Thanks for all help! I still have a few questions on the subject. What happends to the errors if I rebin my hisograms? I also still wonder how I can know how well the fit suits the data, can I extract som information about that?

/Karin

karineklund · April 17, 2009, 12:16pm

Hello again!

I have succeded quite well with the fit I asked about at first, thank you for all help with that!
Now I have another fit that I am confused over as well. The figure with data-points and fitted line is attached at the bottom. I do:

TF1 *f_fit = new TF1("f_fit","[0]+[1]*x"); TGraph *g_RFvsSF = new TGraph("RFvsSF_Varian4MV_20cm2.txt"); g_RFvsSF->Draw("AP"); g_RFvsSF->Fit("f_fit","WW",""); f_fit->Draw("L same");

And in the statistics-window I get the information (see also attached figure):

[quote]X2/ndf 0.02624 / 325
Prob 1
p0 0.9683±0.001208
p1 0.1345±0.003135[/quote]

However in the terminal I read:

[quote] **********
** 5 **MIGRAD 5000 0.000327

MIGRAD MINIMIZATION HAS CONVERGED.
MIGRAD WILL VERIFY CONVERGENCE AND ERROR MATRIX.
FCN=0.0262358 FROM MIGRAD STATUS=CONVERGED 31 CALLS 32 TOTAL
EDM=1.31347e-023 STRATEGY= 1 ERROR MATRIX ACCURATE
EXT PARAMETER STEP FIRST
NO. NAME VALUE ERROR SIZE DERIVATIVE
1 p0 9.68291e-001 1.34283e-001
2 p1 1.34482e-001 3.48373e-001
FCN=0.0262358 FROM MIGRAD STATUS=CONVERGED 31 CALLS 32 TOTAL
EDM=1.31347e-023 STRATEGY= 1 ERROR MATRIX ACCURATE
EXT PARAMETER STEP FIRST
NO. NAME VALUE ERROR SIZE DERIVATIVE
1 p0 9.68291e-001 1.34283e-001
2 p1 1.34482e-001 3.48373e-001[/quote]

What is the difference between the “error” in the output in the terminal window and the ± information in the statistics window? How should I interpret the information about the Chi-square?

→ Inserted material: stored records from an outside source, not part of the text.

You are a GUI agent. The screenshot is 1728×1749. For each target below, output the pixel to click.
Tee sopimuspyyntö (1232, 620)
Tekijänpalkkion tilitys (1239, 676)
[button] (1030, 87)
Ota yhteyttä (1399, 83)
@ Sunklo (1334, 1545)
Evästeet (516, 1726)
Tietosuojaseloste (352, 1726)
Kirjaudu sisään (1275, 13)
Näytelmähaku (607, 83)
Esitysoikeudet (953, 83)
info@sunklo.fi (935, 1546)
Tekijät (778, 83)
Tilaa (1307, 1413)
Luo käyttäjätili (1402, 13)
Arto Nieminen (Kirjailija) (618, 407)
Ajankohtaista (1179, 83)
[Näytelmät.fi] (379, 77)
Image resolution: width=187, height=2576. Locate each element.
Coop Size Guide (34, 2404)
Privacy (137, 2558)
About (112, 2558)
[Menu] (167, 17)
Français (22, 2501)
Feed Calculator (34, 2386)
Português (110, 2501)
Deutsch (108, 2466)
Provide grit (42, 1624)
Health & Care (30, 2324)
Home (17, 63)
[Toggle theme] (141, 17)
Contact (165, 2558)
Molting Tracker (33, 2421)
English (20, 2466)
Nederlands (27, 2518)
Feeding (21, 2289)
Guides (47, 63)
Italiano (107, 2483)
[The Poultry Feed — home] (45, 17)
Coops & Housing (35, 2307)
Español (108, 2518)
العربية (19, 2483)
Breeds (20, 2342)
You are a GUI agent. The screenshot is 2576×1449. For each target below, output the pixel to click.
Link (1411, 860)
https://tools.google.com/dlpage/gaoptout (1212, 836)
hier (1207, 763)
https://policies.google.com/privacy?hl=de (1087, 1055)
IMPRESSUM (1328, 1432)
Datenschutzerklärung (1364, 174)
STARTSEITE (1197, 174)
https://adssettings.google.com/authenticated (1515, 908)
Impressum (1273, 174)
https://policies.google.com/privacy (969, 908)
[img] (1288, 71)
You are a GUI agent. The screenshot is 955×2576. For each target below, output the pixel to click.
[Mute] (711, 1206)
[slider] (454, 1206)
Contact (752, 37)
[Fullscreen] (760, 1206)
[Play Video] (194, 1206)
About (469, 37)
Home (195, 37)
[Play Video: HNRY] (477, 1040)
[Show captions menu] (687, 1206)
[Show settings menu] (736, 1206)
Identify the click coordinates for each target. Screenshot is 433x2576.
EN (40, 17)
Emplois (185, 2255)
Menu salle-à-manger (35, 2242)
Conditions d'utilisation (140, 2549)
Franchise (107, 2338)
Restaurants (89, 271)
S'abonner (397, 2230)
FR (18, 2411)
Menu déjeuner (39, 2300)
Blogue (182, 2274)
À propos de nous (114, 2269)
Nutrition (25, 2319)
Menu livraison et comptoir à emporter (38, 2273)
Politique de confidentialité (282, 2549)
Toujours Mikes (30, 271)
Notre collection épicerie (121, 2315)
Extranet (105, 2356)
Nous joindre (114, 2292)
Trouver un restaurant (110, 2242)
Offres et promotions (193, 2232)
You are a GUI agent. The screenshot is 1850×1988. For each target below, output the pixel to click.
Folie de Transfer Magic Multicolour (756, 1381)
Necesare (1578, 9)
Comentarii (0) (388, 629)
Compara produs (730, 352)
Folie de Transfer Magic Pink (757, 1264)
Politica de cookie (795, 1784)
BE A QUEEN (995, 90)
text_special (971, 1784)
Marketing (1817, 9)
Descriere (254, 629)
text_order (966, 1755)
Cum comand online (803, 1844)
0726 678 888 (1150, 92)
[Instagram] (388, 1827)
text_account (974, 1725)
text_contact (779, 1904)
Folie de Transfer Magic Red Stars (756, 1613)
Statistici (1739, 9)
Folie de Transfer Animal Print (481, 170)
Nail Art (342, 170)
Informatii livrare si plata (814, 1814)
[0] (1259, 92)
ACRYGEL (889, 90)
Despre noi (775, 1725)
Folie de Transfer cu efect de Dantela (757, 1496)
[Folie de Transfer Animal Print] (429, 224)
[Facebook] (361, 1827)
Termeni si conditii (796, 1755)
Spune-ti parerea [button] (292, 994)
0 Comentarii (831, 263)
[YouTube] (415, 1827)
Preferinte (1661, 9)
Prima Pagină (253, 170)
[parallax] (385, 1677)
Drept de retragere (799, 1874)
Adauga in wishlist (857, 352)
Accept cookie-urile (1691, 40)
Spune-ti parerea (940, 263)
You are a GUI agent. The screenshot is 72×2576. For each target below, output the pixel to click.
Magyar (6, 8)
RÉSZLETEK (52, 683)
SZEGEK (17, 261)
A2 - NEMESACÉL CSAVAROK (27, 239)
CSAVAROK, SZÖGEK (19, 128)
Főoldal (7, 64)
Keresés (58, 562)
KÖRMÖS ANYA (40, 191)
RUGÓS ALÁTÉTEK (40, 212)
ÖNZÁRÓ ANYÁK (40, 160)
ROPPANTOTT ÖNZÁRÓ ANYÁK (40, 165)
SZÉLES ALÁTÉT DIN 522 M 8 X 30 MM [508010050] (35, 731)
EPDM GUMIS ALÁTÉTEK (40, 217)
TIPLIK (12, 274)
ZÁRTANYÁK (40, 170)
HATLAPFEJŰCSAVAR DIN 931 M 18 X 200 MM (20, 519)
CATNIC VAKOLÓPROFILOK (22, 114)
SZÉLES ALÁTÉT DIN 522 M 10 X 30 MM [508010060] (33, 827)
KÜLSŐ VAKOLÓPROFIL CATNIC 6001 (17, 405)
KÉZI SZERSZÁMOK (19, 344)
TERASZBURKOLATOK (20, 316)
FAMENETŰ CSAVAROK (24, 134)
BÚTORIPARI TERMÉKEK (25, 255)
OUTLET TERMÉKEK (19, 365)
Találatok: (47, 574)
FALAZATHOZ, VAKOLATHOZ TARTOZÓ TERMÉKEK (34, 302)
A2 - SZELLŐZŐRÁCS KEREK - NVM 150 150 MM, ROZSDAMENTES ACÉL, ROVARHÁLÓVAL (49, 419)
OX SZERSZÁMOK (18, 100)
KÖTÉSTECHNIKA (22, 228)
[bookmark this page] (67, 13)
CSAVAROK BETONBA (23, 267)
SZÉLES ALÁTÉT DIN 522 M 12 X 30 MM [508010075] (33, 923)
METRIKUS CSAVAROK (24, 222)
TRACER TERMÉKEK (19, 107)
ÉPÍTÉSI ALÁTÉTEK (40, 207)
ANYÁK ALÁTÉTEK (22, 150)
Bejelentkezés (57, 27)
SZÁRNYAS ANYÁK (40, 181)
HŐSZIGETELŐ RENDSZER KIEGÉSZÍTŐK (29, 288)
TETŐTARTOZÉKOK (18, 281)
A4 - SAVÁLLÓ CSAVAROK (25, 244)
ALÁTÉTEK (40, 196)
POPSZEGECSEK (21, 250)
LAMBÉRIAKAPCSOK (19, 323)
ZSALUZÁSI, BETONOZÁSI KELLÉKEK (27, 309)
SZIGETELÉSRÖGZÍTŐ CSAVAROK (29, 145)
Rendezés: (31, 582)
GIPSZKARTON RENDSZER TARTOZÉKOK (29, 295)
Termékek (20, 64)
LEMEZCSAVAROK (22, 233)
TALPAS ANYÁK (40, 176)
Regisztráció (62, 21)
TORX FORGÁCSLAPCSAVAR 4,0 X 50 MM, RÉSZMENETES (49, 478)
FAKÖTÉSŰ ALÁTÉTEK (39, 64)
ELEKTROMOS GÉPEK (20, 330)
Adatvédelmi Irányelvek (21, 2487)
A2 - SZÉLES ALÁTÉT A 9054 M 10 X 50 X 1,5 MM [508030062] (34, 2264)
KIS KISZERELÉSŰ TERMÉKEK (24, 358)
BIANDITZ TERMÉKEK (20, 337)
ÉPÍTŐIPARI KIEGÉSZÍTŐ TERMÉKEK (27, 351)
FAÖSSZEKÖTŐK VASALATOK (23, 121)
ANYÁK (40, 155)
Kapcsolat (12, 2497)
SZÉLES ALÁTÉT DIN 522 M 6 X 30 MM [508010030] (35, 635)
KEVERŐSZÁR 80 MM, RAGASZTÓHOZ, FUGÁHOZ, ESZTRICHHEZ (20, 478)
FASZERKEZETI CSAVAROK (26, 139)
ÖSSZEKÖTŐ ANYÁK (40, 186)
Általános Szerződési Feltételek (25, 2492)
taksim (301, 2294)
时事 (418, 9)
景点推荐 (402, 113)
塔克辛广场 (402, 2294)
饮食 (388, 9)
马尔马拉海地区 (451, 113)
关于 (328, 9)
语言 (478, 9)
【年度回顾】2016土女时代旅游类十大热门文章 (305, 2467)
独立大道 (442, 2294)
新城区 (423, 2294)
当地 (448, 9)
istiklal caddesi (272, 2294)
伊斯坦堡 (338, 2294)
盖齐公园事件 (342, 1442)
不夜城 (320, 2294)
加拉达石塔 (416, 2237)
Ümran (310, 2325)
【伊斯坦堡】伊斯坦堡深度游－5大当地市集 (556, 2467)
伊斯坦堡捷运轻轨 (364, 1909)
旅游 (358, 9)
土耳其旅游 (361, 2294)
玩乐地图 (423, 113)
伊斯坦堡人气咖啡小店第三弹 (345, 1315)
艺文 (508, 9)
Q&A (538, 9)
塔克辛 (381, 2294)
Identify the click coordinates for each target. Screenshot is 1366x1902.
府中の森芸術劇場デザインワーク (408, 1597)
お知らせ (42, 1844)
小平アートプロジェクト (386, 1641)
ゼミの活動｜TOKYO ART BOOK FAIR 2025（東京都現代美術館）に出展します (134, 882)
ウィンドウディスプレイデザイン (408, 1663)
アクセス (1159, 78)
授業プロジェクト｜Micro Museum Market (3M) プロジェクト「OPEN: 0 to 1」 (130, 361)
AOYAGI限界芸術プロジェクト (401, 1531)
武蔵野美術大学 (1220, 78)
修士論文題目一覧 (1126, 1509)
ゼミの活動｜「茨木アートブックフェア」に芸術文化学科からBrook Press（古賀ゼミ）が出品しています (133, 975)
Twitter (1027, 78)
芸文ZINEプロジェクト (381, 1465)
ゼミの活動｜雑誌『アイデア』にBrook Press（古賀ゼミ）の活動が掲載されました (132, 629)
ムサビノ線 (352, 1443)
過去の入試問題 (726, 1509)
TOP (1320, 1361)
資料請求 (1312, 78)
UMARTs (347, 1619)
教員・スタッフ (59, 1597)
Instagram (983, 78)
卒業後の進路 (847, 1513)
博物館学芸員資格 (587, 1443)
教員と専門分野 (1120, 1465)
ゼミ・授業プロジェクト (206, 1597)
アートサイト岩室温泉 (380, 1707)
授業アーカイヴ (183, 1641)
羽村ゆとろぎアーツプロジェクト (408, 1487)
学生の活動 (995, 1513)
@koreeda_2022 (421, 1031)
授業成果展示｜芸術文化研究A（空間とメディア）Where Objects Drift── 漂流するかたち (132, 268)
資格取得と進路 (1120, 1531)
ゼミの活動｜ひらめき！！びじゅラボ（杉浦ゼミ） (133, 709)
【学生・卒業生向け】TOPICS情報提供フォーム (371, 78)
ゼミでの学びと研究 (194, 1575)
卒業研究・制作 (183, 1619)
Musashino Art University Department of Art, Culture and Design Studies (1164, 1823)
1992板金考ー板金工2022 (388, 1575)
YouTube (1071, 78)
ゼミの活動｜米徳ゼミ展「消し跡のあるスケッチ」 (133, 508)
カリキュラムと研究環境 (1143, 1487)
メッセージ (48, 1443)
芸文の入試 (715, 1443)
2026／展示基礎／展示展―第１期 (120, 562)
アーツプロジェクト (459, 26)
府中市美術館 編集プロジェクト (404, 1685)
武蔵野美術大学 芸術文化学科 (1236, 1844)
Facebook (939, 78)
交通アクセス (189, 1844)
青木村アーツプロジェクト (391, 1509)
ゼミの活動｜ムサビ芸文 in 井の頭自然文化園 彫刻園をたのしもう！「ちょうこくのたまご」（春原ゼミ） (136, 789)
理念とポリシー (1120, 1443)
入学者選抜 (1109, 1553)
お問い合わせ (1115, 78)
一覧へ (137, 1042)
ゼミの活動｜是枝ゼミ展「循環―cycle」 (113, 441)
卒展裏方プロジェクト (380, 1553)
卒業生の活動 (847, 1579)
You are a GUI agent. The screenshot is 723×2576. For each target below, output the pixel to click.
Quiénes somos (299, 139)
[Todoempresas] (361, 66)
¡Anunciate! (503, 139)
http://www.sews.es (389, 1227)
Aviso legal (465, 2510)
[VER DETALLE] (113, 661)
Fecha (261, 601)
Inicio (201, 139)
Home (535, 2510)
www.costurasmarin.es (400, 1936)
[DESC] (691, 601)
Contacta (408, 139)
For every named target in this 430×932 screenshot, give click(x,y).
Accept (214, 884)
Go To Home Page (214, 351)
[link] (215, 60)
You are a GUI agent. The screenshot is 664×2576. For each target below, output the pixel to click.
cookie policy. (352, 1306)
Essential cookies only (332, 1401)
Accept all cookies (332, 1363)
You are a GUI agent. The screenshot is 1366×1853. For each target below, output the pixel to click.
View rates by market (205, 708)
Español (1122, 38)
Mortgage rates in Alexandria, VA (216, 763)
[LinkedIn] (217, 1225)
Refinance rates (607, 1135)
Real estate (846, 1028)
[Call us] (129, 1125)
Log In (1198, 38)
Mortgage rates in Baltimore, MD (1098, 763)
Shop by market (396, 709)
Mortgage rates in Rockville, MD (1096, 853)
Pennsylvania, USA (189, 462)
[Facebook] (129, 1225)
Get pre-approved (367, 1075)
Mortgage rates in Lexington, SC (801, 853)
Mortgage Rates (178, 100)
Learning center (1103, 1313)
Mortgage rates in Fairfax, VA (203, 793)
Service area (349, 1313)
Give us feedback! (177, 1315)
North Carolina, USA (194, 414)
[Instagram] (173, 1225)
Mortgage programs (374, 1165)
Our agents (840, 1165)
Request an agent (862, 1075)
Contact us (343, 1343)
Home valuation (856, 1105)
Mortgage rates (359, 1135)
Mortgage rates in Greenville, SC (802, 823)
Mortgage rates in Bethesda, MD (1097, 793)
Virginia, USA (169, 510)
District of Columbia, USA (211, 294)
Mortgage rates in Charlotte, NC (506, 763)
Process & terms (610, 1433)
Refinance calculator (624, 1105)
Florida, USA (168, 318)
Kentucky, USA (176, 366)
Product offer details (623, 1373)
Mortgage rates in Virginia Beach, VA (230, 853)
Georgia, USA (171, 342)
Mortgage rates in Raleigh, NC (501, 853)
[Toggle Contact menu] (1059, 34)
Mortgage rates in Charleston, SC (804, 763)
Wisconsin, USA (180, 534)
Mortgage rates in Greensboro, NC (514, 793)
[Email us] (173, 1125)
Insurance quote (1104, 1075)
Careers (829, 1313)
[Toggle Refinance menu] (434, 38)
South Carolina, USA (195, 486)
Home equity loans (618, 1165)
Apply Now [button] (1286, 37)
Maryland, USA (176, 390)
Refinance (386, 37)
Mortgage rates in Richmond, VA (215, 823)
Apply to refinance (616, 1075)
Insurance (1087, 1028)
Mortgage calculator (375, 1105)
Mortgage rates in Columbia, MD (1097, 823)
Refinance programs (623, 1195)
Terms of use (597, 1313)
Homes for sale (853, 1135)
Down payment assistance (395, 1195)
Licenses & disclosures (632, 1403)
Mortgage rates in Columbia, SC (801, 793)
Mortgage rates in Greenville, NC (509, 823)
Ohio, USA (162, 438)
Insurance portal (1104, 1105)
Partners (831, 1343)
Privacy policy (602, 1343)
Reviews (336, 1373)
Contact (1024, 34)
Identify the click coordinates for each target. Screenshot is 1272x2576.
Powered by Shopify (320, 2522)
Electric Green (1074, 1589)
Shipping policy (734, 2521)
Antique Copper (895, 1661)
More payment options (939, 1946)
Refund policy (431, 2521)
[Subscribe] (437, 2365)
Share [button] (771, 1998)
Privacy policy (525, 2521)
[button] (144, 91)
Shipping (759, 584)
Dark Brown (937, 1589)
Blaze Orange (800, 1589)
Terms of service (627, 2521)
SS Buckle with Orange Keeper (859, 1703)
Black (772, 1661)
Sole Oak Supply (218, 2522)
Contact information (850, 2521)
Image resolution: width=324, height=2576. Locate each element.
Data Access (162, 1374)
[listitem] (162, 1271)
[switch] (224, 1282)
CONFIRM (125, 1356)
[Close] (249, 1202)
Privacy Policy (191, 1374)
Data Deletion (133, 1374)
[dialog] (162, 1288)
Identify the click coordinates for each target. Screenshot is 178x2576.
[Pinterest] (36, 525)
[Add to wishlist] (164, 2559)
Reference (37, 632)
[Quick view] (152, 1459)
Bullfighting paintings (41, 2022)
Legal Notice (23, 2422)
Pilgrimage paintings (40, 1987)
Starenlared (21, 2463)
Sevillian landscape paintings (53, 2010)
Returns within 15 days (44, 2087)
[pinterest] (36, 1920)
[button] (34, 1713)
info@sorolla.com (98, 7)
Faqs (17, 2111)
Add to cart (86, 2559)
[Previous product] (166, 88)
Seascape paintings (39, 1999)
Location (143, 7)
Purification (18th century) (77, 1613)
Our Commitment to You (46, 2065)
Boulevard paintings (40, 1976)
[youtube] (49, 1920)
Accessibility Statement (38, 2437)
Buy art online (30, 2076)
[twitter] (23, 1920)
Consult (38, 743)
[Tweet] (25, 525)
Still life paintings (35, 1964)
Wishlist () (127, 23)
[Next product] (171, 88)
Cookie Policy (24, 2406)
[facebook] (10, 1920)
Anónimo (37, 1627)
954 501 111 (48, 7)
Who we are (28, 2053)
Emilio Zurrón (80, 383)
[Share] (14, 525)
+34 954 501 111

NB, I have not set any errors on these points, I use the “WW” option in my fit.

Regards,
Karin

brun · April 17, 2009, 1:52pm

If you read the documentation of TGraph::Fit at root.cern.ch/root/html/TGraph.html#TGraph:Fit
you will find the following paragraph

3) When fitting a TGraph (ie no errors associated to each point), a correction is applied to the errors on the parameters with the following formula: errorp *= sqrt(chisquare/(ndf-1))

Rene

karineklund · April 21, 2009, 9:03am

Ah, Ok, I see. Thanks for pointing this out! Would you happen to have a link to a page explaining why this correction has to be applied? Once more, thanks for your help!